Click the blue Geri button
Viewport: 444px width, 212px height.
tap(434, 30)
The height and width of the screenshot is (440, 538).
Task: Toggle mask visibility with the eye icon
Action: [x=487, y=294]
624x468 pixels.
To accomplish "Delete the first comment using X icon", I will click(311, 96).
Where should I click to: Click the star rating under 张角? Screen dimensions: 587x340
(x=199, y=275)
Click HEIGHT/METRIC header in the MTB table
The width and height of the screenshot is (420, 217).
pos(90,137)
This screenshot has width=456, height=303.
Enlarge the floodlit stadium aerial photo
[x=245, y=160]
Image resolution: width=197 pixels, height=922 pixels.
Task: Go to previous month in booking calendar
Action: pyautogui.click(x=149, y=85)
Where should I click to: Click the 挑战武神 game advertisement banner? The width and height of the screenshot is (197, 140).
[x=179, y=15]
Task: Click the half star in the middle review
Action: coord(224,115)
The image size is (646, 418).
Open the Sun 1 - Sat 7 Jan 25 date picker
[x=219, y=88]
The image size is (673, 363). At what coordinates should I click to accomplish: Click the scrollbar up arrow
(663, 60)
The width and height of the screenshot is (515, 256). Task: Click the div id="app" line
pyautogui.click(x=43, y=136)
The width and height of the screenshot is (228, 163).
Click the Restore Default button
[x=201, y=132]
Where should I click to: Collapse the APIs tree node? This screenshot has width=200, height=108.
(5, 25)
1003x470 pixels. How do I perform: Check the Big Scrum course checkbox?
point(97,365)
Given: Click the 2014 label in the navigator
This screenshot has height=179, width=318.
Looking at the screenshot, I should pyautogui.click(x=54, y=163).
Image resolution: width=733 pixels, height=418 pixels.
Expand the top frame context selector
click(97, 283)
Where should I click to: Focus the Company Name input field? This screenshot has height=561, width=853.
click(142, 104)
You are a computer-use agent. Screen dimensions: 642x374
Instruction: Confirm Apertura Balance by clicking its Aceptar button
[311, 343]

※ ※ ※

- PROBLEM DESCRIPTION
All entries shown above should be printed again exactly.

- TASK SOLUTION
Click the blue Geri button
Viewport: 444px width, 212px height.
tap(434, 30)
The height and width of the screenshot is (440, 538).
Task: Toggle mask visibility with the eye icon
Action: [x=487, y=294]
624x468 pixels.
To accomplish "Delete the first comment using X icon", I will click(311, 96).
Where should I click to: Click the star rating under 张角? Screen dimensions: 587x340
(x=199, y=275)
Click HEIGHT/METRIC header in the MTB table
The width and height of the screenshot is (420, 217).
pos(90,137)
This screenshot has width=456, height=303.
Enlarge the floodlit stadium aerial photo
[x=245, y=160]
Image resolution: width=197 pixels, height=922 pixels.
Task: Go to previous month in booking calendar
Action: pyautogui.click(x=149, y=85)
Where should I click to: Click the 挑战武神 game advertisement banner? The width and height of the screenshot is (197, 140).
[x=179, y=15]
Task: Click the half star in the middle review
Action: coord(224,115)
The image size is (646, 418).
Open the Sun 1 - Sat 7 Jan 25 date picker
[x=219, y=88]
The image size is (673, 363). At what coordinates should I click to accomplish: Click the scrollbar up arrow
(663, 60)
The width and height of the screenshot is (515, 256). Task: Click the div id="app" line
pyautogui.click(x=43, y=136)
The width and height of the screenshot is (228, 163).
Click the Restore Default button
[x=201, y=132]
Where should I click to: Collapse the APIs tree node? This screenshot has width=200, height=108.
(5, 25)
1003x470 pixels. How do I perform: Check the Big Scrum course checkbox?
point(97,365)
Given: Click the 2014 label in the navigator
This screenshot has height=179, width=318.
Looking at the screenshot, I should pyautogui.click(x=54, y=163).
Image resolution: width=733 pixels, height=418 pixels.
Expand the top frame context selector
click(97, 283)
Where should I click to: Focus the Company Name input field? This screenshot has height=561, width=853.
click(142, 104)
You are a computer-use agent. Screen dimensions: 642x374
Instruction: Confirm Apertura Balance by clicking its Aceptar button
[311, 343]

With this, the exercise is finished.